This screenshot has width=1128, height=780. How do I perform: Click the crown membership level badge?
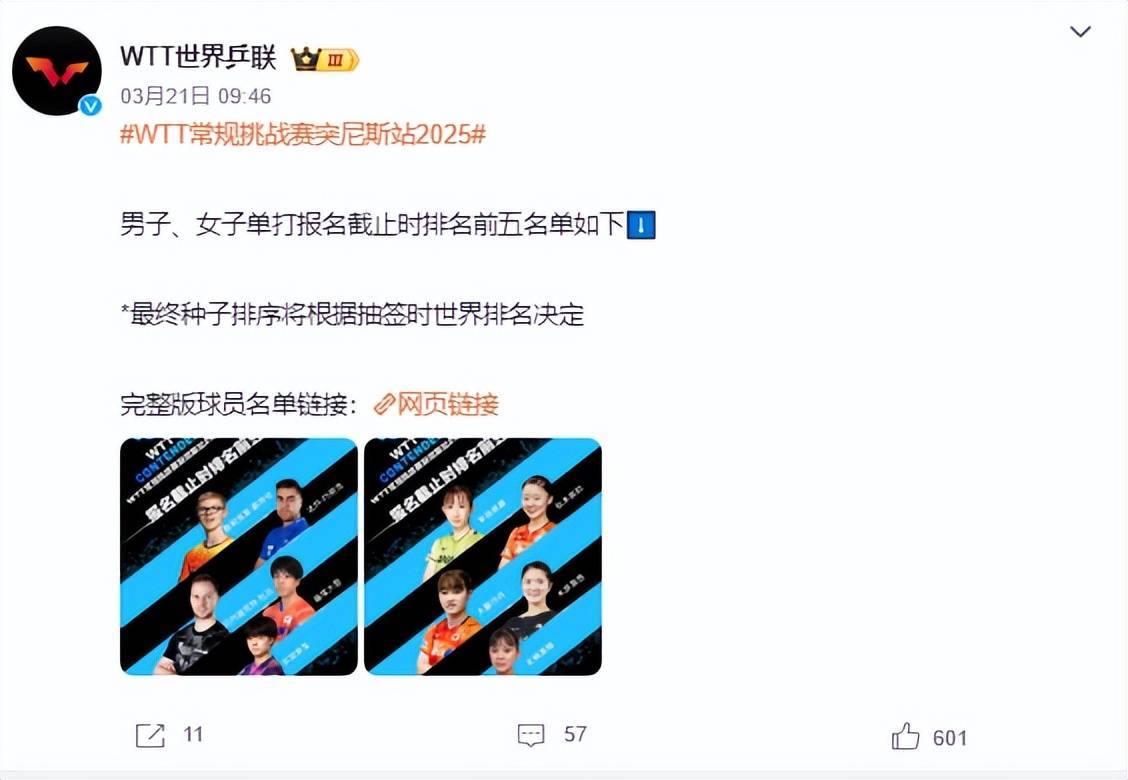[x=324, y=59]
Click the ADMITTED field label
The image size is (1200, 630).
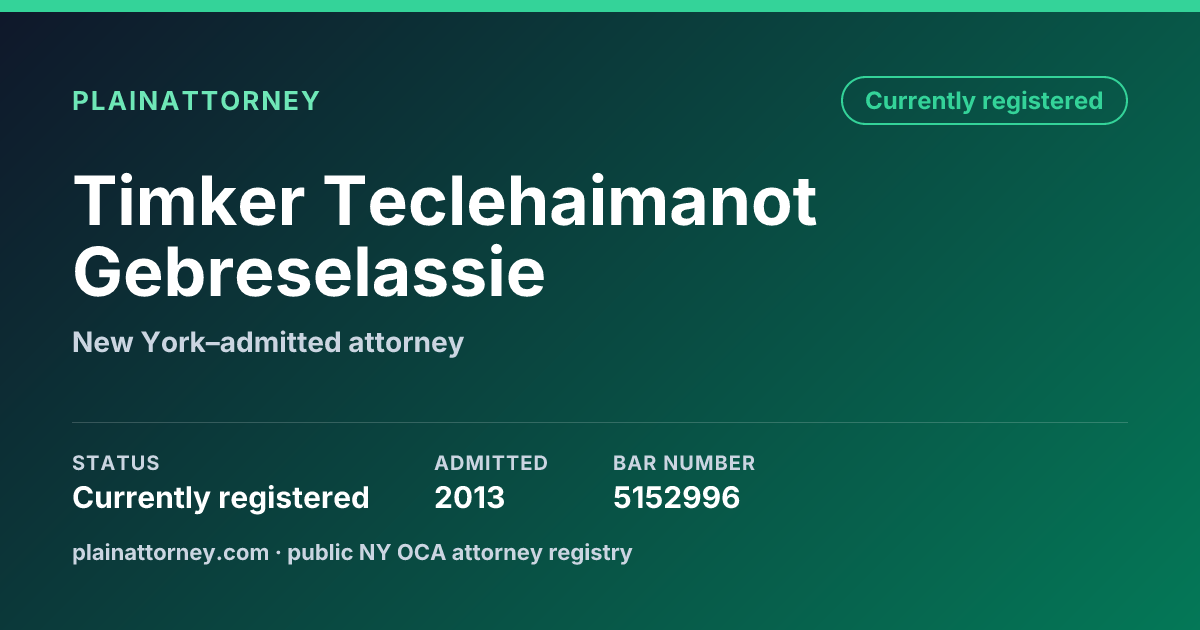click(x=491, y=464)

Exercise details:
Leave out all pictures and extract exactly the lines from the line with "Click the ADMITTED field label" through the end of the material.

Task response:
Click the ADMITTED field label
The image size is (1200, 630).
click(x=491, y=464)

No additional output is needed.